_PASSAGE SHOWN:_
Wrought iron is really fun stuff to work with, but there are some significant differences between how wrought iron and steel behave.  Certainly wrought iron quality and characteristics vary widely, most especially depending on the degree of refining of the metal.  Coarse or unrefined puddled wrought iron has large slag streaks that tend to cause problems when trying to make little pieces from it.  Refined wrought iron act much more homogeneous as the slag streaks are much thinner and more numerous.  If you wish to make small parts, try to find the refined stuff or you will get frustrated.

_COLLECTED MATERIAL:_
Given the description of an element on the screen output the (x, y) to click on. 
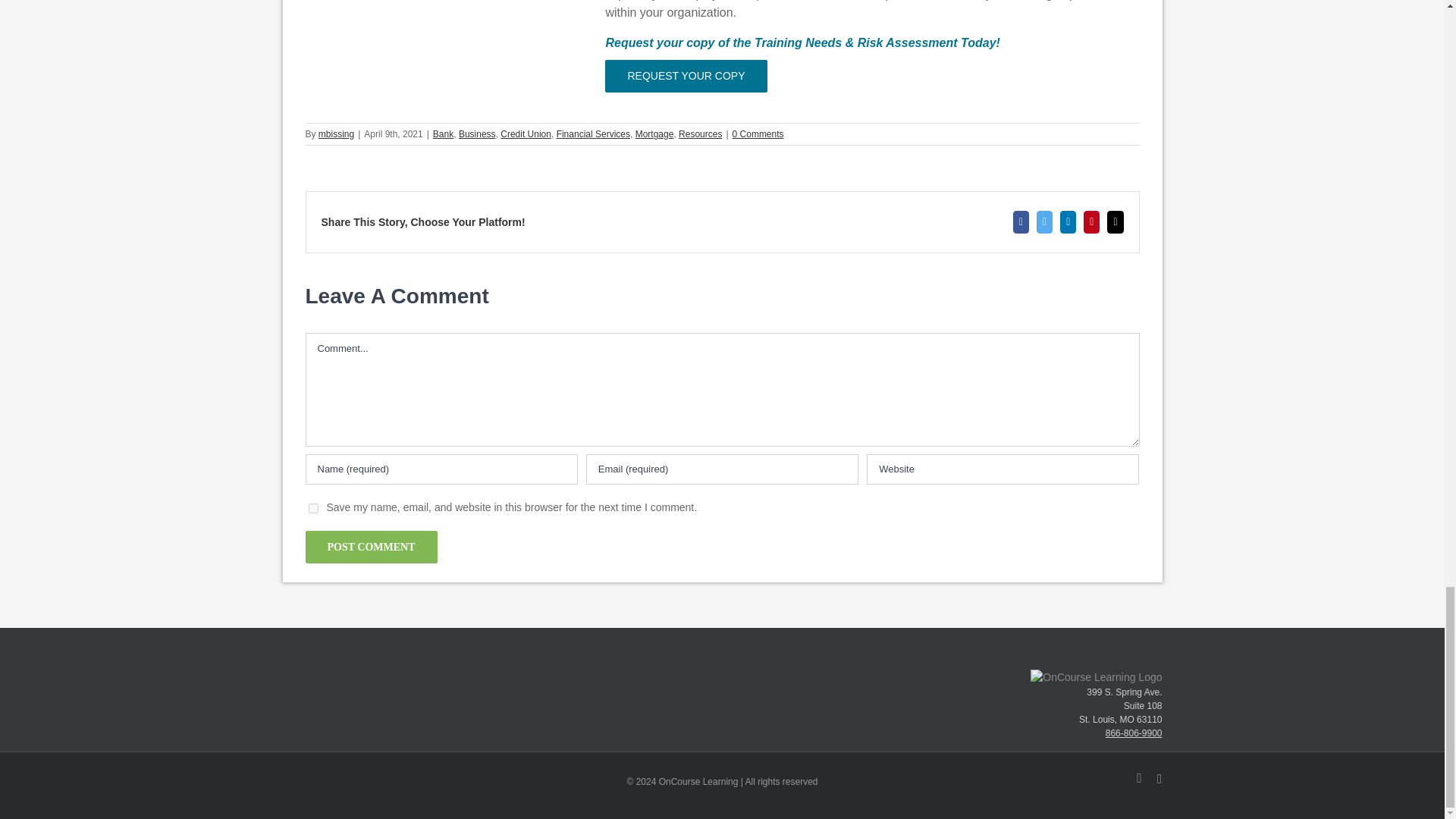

_WORK INSTRUCTIONS:_
[1] Rewrite the wrought iron passage, starting at the words that have "Wrought iron is" and ending after "will get frustrated.". Replace "slag streaks" with "slag inclusions" throughout.
[2] Answer these questions from the wrought iron passage.
(a) On what, most especially, do wrought iron quality and characteristics depend?
(b) How do the slag streaks in refined wrought iron differ from those in coarse wrought iron?
(c) Which kind of wrought iron should be found for making small parts?
[3] Extend the passage on wrought iron with a few more sentences that pick up after its final sentence.

_THE REPLIES:_
[1]
Wrought iron is really fun stuff to work with, but there are some significant differences between how wrought iron and steel behave.  Certainly wrought iron quality and characteristics vary widely, most especially depending on the degree of refining of the metal.  Coarse or unrefined puddled wrought iron has large slag inclusions that tend to cause problems when trying to make little pieces from it.  Refined wrought iron act much more homogeneous as the slag inclusions are much thinner and more numerous.  If you wish to make small parts, try to find the refined stuff or you will get frustrated.

[2]
(a) The degree of refining of the metal.
(b) They are much thinner and more numerous.
(c) The refined kind.

[3]
Coarse wrought iron shows obvious slag streaks after filing the surface with a rough bastard cut file - good for big pieces like lockplates, sideplates, buttplates.  Refined wrought iron requires a better surface finish to see the slag, like 220 grit polish - good for tumblers, sears, screws.  I have a piece that didn't show streaks until etched with muriatic acid (I guard this piece so keep your hands off).  However, for really tiny parts like that #4 screw that holds the wood patchbox spring, I still use leaded steel.  Coarse wrought is alright for making barrels, but if you rifle a coarse wrought iron barrel the rifle cutter will tend to give an irregular cut as it passes over a slag streak.

Wrought iron is much more ductile than steel which probably has resulted in the pocket knife thing.  Check out the tutorial on making wrought iron wood screws to see how very ductile the stuff is.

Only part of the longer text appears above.